2. show P(l) & P(r) => P(pair l r)
The second condition requires that we assume the property
holds for some trees l and r, and under this assumption
prove the property holds for the tree (pair l r).
----------------------------------------------------------------------
Turning structural induction into natural number induction:
Another way to think about structural induction is to define
a function f mapping your data structure (say lists or trees)
to natural numbers. For instance, for lists, we might use
length for f and for trees, we might use the "height of the
tree":
(define (height <function>)
(method ((t <object>))
(if (null? t) 0 (max (height (head t)) (height (tail t))))))
In some sense, it doesn't matter what f is as long as
f maps every list/tree to a natural number.
Then we can prove that the P holds for data structures x
such that f(x) = 0, and show that, whenever P holds for
data structures such that f(x) = n, then P holds for
data structures x' such that f(x) = n+1.
Then we can argue by induction on the natural numbers
that for each n, P holds for data structures x such that
f(x)=n. Since every data structure maps to some n, we've
just shown that every data structure has the property
we're looking for.
----------------------------------------------------------------------
Weak vs. Strong induction:
The formula for weak induction on natural numbers is:
1. show P(0)
2. assume P(n) and show P(n+1).
Sometimes, we need to assume more than just P(n) in order
to show P(n+1). In particular, sometimes we need to assume
that P holds for all numbers less than or equal to n.

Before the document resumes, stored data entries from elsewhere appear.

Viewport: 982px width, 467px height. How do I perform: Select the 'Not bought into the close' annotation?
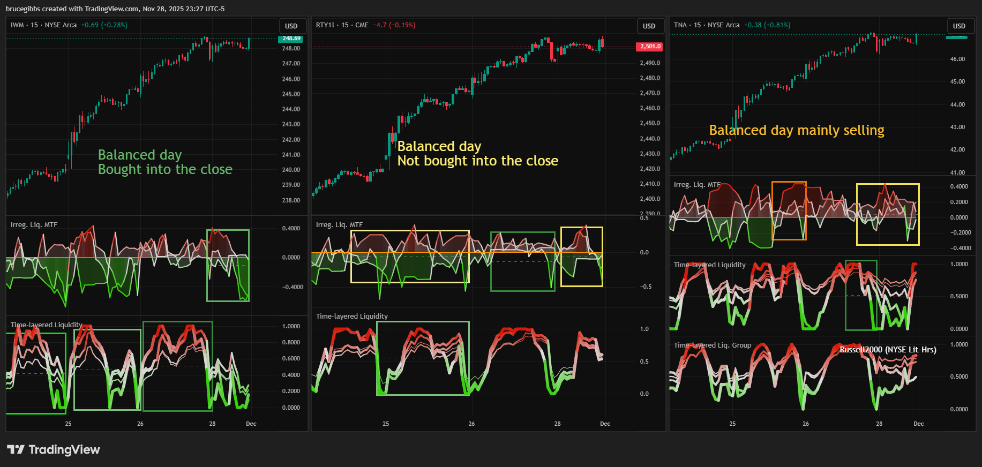click(x=477, y=161)
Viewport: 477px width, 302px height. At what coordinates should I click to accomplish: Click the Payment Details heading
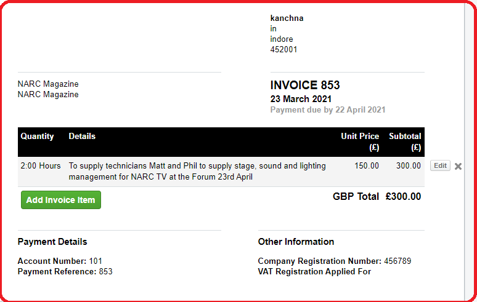point(52,242)
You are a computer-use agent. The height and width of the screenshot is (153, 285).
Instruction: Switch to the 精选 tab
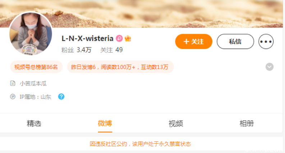coord(34,123)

This is known as strong induction on natural numbers:
1. show P(0)
2. assume P(i) holds for all i <= n. Show P(n+1).
Why is strong induction valid? Intuitively, it's because
once you show P(0), then you can use that to show P(1).
To show P(2), you can use P(0) as well as P(1) because
because you've already shown both. Similarly, to show
P(3), you can use P(0), P(1), and P(2) because you've
shown that all of these are true.
Now let's try to make this formal:
Suppose P(0) holds, and whenever P(i) holds for all i <= n,
P(n+1) holds. Now suppose S is a non-empty set of natural
numbers such that for each element j of S, P(j) is false.

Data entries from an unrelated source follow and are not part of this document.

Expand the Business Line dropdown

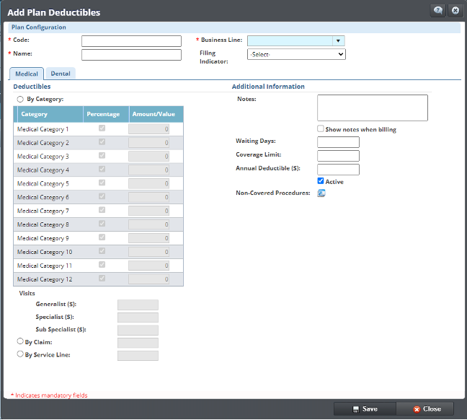coord(338,41)
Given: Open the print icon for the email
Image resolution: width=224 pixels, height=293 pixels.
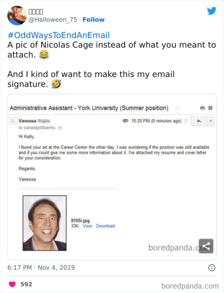Looking at the screenshot, I should pyautogui.click(x=202, y=108).
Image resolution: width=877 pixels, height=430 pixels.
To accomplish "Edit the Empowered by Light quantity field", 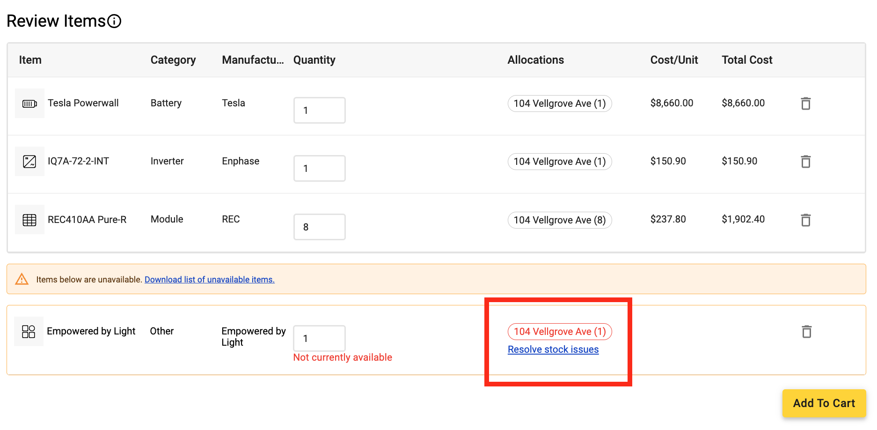I will tap(319, 338).
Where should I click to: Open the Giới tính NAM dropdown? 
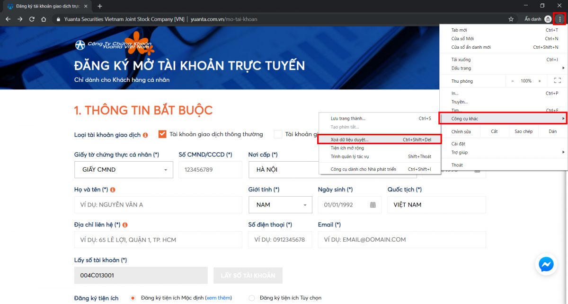coord(304,205)
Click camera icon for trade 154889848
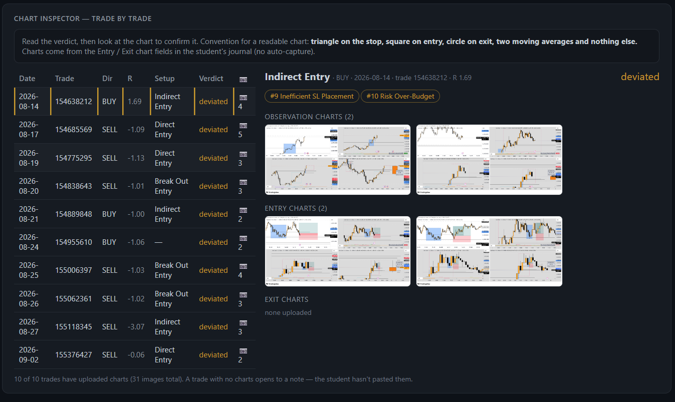 pyautogui.click(x=243, y=210)
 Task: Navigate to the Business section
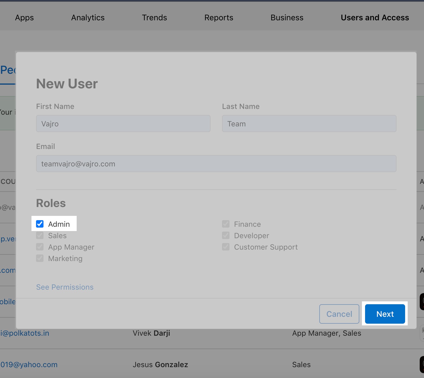pos(287,18)
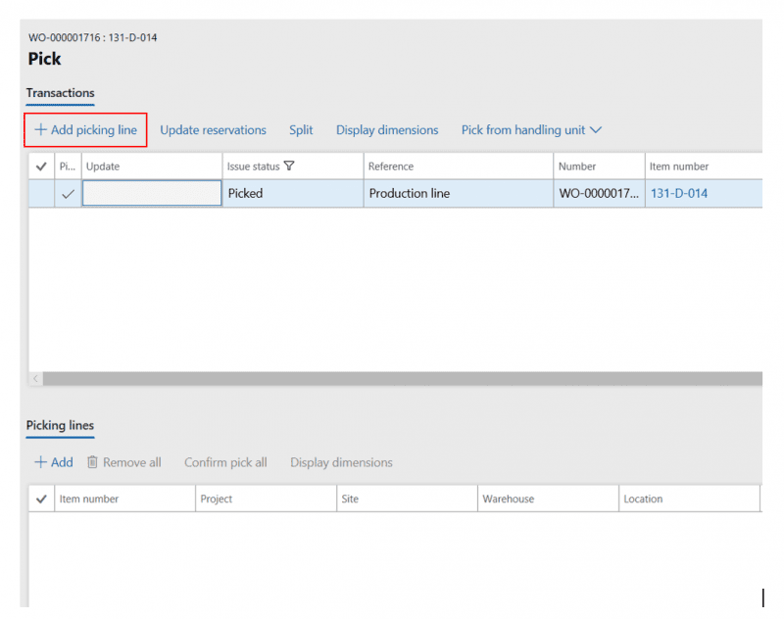
Task: Open Display dimensions in the Transactions toolbar
Action: point(387,130)

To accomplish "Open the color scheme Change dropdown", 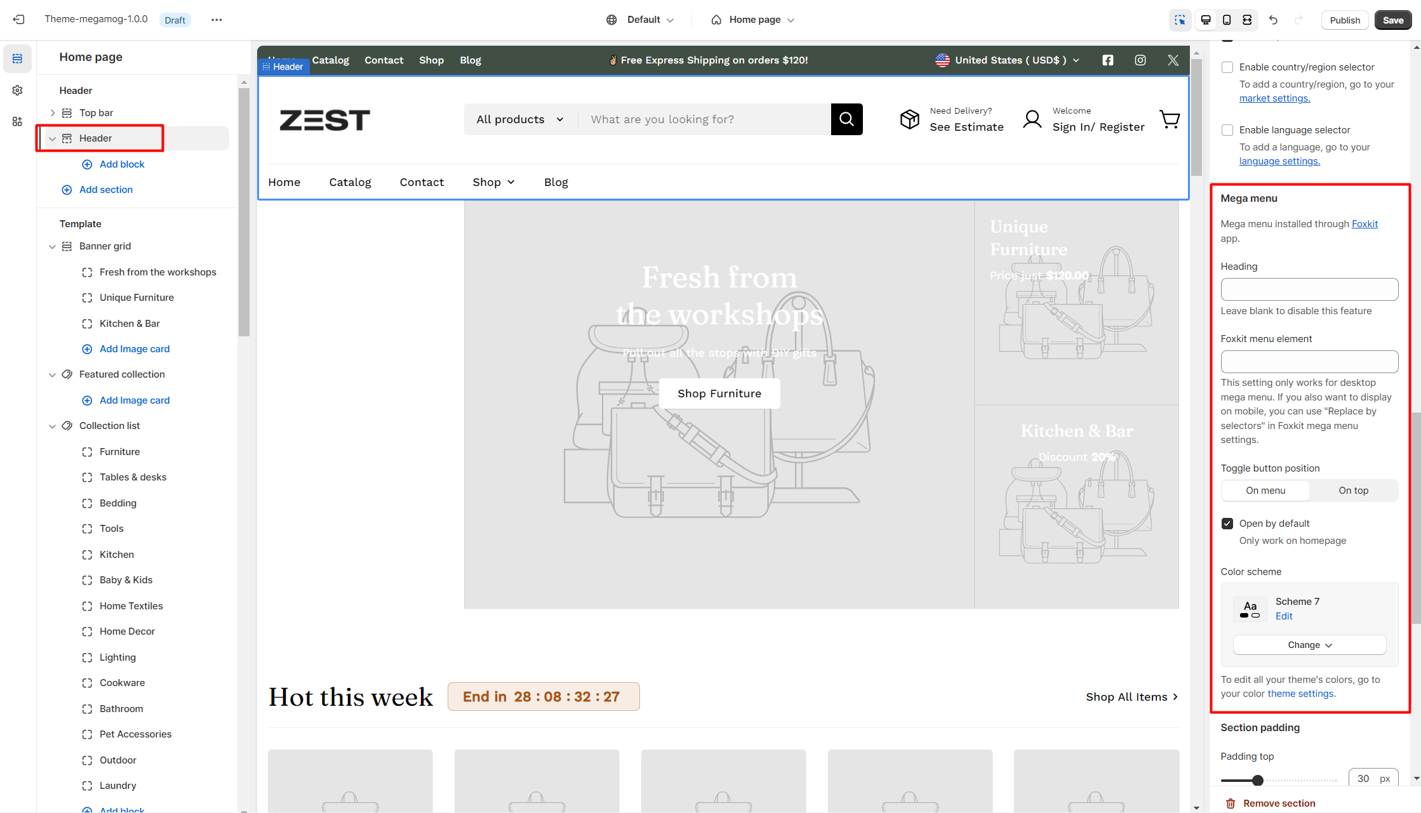I will coord(1309,645).
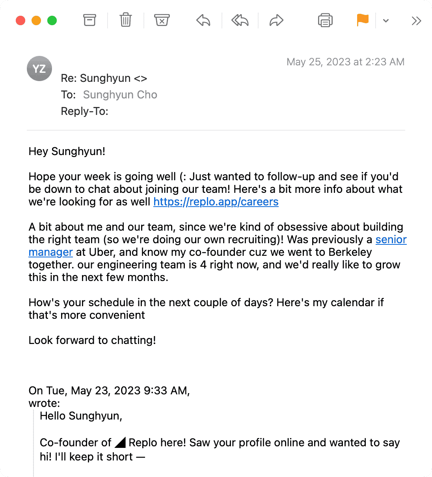The width and height of the screenshot is (432, 477).
Task: Reply to the sender
Action: click(203, 20)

We will derive a contradiction showing that S must be empty
and hence P holds for all natural numbers.
Since S is non-empty, pick the smallest number in S and
call it j. Since j is the smallest number such that P
does not hold and since j cannot be 0 (remember, we've
shown P(0)), P holds for all numbers from 0 though j-1.
But we've also shown that when P(0) & P(1) & ... & P(j-1)
holds, then P(j) holds. Hence, we have a contradiction.
Therefore, S must be the empty set. Thus, P holds for
all natural numbers.
We'll show you examples later on where you need to use
strong natural number induction instead of weak natural
number induction. We'll also show you situations where
what seems to be a proof by induction is in fact not!